**Exercise objective**
Out of the lines below, please list those that hold the string "this".

**Task inputs**

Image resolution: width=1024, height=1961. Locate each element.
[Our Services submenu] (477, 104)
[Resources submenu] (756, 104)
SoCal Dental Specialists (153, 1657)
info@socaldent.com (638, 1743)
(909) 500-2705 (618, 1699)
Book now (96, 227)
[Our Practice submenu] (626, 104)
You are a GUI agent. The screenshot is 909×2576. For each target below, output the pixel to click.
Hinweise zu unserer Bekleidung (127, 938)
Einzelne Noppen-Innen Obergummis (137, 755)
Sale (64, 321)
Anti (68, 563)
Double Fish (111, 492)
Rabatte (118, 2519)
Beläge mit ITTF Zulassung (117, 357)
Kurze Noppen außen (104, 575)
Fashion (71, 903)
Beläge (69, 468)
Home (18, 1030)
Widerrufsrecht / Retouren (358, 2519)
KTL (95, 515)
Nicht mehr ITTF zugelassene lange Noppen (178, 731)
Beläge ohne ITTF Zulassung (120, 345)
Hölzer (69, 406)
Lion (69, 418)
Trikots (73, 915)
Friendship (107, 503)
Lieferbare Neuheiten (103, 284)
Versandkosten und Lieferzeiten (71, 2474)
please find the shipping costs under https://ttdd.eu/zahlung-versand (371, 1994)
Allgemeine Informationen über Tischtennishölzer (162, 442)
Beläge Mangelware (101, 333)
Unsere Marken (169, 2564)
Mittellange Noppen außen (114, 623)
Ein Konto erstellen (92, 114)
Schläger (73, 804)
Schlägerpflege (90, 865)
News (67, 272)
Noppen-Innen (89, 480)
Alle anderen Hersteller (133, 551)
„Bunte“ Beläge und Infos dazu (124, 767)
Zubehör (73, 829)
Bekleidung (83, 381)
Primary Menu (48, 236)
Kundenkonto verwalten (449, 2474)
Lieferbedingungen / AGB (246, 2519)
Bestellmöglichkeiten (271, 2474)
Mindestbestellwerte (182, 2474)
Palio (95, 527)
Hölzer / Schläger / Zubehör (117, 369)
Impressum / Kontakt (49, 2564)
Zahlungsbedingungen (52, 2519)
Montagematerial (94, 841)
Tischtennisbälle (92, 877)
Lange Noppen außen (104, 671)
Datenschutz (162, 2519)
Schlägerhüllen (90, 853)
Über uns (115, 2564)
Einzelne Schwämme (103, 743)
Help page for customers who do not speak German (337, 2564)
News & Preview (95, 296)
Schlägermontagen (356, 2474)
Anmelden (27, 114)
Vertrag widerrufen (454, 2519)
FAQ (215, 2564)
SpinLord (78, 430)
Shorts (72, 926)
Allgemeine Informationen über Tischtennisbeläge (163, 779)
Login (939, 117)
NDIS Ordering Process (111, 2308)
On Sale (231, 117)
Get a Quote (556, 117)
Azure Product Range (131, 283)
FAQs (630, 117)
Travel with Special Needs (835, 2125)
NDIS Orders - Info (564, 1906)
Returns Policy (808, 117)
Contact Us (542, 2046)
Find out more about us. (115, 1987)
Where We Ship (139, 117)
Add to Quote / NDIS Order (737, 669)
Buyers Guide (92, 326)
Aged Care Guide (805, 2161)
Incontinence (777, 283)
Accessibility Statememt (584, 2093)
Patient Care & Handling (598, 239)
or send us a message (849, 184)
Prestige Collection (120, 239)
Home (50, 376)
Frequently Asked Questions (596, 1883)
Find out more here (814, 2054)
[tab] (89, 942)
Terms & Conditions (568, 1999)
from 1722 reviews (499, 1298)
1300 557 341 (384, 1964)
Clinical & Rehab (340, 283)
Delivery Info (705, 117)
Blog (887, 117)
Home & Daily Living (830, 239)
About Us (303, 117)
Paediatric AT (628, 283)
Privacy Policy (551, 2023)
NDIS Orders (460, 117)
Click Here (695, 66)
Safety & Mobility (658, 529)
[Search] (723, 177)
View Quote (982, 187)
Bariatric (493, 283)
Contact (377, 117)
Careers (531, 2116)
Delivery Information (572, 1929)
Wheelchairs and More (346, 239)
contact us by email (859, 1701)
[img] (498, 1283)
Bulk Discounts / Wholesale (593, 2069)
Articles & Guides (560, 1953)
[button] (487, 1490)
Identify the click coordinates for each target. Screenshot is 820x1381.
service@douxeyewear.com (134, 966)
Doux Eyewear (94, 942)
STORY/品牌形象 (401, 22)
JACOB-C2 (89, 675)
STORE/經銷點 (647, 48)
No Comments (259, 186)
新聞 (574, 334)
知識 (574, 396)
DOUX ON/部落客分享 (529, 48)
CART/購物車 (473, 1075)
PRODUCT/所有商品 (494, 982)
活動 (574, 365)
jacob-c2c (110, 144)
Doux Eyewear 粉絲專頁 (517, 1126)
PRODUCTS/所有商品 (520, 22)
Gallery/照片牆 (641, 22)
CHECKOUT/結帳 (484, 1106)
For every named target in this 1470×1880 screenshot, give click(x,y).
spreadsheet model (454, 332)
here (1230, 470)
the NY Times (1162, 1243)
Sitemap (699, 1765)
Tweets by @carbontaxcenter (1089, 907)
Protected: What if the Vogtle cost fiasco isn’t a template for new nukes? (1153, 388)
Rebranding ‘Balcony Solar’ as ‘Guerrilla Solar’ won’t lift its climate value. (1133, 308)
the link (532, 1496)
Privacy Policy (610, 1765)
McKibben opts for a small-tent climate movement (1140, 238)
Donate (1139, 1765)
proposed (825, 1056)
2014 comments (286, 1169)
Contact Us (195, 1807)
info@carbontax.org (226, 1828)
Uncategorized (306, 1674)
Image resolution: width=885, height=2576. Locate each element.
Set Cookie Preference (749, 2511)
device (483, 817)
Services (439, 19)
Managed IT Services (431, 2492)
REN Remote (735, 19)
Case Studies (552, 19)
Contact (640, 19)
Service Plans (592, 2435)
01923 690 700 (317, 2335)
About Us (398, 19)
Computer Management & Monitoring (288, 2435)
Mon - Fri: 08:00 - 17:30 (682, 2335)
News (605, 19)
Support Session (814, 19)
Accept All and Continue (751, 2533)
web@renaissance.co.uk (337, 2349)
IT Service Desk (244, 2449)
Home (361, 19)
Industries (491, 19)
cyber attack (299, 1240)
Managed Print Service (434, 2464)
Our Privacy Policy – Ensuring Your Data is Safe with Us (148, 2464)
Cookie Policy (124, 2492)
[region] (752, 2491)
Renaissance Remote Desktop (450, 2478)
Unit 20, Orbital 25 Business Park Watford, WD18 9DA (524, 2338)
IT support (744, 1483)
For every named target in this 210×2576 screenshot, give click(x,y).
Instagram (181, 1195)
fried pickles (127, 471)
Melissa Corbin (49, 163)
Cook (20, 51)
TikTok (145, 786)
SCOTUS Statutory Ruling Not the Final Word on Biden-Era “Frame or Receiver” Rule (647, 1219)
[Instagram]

**Reply**
For every named target in this 1470×1880 screenshot, give click(x,y).
For every named target in this 210×2576 screenshot, give click(x,y).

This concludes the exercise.